Prognostic Impacts Of Plasma Levels Of Cyclophilin A In Patients With Heart Failure

Background: Cyclophilin A (CyPA) is secreted from cardiac fibroblasts in response to angiotensin II and/or mechanical stretch and promotes cardiac hypertrophy and fibrosis. However, the prognostic impact of CyPA in patients with heart failure (HF) remains to be examined. Methods and Results: In 143 consecutive patients who were hospitalized in Tohoku University Hospital for HF, we measured plasma levels of CyPA and BNP and examined their prognostic impacts during the follow-up (median 3.7 years). Plasma CyPA levels were significantly elevated in HF patients (15.3 ± 9.6 ng/mL, n = 123) than in healthy controls (5.2 ± 4.5 ng/mL, n = 20) (P < .001).

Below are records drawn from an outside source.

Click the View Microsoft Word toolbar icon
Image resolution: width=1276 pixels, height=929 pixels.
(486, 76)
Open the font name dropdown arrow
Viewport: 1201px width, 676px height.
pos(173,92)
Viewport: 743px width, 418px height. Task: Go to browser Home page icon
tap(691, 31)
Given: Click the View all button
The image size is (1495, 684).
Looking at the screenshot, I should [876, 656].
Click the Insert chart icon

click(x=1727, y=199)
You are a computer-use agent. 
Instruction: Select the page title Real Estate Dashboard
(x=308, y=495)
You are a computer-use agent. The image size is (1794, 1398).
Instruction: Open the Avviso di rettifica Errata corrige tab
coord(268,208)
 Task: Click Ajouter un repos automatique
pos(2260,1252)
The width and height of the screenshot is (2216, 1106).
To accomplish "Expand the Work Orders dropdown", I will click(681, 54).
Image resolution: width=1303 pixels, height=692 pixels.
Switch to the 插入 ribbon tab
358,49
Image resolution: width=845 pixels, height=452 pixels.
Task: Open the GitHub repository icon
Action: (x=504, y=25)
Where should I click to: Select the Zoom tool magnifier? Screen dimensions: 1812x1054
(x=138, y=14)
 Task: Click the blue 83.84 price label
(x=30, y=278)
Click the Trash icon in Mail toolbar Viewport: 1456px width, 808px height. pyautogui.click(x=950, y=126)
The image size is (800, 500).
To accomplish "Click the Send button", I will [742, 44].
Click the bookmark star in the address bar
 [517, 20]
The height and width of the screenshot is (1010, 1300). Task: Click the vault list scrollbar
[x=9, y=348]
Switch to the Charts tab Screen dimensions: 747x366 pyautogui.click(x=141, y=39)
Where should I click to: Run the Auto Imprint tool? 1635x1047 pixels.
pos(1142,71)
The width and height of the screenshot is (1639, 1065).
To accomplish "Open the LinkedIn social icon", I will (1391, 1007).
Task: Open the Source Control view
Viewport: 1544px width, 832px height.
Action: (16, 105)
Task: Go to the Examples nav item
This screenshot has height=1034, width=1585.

Kaplan-Meier curve showed that higher CyPA levels (≥15 ng/mL) were associated with primary endpoint (all-cause death and HF rehospitalization) (HR3.6, 95%CI:1.8–8.9, P < .05) and all-cause death (HR3.7, 95%CI:1.3–10.5, P < .05). Higher BNP levels (≥100 pg/mL) were also associated with primary endpoint (HR4.6, 95%CI:1.9–11.2, P < .001) and all-cause death (HR4.3, 95%CI:1.2–15.3, P < .05). Interestingly, there was no correlation between CyPA and BNP levels, suggesting different clinical implications of the 2 biomarkers. Importantly, the combination of CyPA (≥15 ng/mL) and BNP (≥100 pg/mL) was highly significantly associated with primary endpoint (HR25.5, 95%CI:3.4–191.6, P < .01) and all-cause death (HR12.5, 95%CI:1.6–97.6, P < .05). Conclusions: These results indicate that plasma CyPA levels have prognostic impacts in HF patients, which are further enhanced when combined with BNP.